■ Required work
Return, exactly, the line that contains "Task: Click docs in the breadcrumb path" together with all lines after it to the end of the entries, and no further lines.

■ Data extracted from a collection
────────────────────
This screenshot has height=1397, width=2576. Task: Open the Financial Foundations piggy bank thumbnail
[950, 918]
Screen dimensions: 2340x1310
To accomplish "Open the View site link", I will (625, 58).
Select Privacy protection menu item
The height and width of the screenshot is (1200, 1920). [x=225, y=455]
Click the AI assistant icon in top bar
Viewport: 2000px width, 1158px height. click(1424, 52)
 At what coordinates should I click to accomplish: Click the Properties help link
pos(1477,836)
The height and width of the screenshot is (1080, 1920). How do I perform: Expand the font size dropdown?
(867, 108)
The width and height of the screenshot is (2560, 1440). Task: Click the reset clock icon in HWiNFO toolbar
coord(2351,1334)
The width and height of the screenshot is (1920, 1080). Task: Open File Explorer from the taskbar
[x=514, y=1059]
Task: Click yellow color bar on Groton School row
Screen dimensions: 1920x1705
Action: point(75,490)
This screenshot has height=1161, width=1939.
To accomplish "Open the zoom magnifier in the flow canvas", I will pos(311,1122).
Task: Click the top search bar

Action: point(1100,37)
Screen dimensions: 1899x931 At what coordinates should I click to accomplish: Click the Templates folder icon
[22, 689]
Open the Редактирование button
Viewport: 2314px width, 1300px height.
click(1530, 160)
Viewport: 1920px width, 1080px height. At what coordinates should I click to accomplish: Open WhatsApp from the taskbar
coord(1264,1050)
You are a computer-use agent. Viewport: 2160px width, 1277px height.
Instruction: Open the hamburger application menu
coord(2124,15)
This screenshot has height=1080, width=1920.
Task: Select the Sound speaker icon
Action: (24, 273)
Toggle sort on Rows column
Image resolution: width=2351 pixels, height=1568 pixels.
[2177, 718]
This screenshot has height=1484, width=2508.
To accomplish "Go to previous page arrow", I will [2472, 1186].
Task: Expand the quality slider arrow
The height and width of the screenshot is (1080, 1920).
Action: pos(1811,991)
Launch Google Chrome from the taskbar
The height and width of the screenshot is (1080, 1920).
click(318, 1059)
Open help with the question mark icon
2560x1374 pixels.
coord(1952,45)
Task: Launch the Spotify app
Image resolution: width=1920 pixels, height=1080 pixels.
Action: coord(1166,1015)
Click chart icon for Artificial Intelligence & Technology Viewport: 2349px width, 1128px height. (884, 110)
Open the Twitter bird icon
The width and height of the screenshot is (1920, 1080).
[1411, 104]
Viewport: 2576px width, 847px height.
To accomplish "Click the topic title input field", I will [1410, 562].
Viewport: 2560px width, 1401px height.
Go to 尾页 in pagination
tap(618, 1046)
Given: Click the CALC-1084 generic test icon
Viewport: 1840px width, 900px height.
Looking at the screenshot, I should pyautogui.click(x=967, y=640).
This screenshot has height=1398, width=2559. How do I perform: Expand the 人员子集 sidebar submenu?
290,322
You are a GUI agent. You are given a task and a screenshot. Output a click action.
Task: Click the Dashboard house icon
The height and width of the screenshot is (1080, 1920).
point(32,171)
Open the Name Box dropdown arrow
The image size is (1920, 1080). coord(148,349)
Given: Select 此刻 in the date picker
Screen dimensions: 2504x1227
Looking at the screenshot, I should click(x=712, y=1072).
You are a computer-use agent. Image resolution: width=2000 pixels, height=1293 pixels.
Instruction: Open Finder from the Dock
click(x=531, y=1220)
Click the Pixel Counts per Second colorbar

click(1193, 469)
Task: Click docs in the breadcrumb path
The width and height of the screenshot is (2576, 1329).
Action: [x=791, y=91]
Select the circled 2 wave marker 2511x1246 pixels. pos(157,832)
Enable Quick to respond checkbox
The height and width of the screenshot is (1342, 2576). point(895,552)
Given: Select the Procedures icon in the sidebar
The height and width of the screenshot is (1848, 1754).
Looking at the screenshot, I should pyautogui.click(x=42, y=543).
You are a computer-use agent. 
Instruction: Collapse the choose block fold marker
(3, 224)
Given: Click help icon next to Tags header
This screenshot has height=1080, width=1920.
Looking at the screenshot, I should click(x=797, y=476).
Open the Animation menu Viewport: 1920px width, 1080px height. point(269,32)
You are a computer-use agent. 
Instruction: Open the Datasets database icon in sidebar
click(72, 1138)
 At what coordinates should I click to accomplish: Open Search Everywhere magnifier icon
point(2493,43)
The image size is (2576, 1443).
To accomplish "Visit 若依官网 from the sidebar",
────────────────────
■ Solved exercise
Task: Click docs in the breadcrumb path
The width and height of the screenshot is (2576, 1329).
Action: [x=791, y=91]
Select the circled 2 wave marker 2511x1246 pixels. pos(157,832)
Enable Quick to respond checkbox
The height and width of the screenshot is (1342, 2576). point(895,552)
Given: Select the Procedures icon in the sidebar
The height and width of the screenshot is (1848, 1754).
Looking at the screenshot, I should pyautogui.click(x=42, y=543).
You are a computer-use agent. 
Instruction: Collapse the choose block fold marker
(3, 224)
Given: Click help icon next to Tags header
This screenshot has height=1080, width=1920.
Looking at the screenshot, I should click(x=797, y=476).
Open the Animation menu Viewport: 1920px width, 1080px height. point(269,32)
You are a computer-use agent. 
Instruction: Open the Datasets database icon in sidebar
click(72, 1138)
 At what coordinates should I click to accomplish: Open Search Everywhere magnifier icon
point(2493,43)
The image size is (2576, 1443).
To accomplish "Visit 若依官网 from the sidebar",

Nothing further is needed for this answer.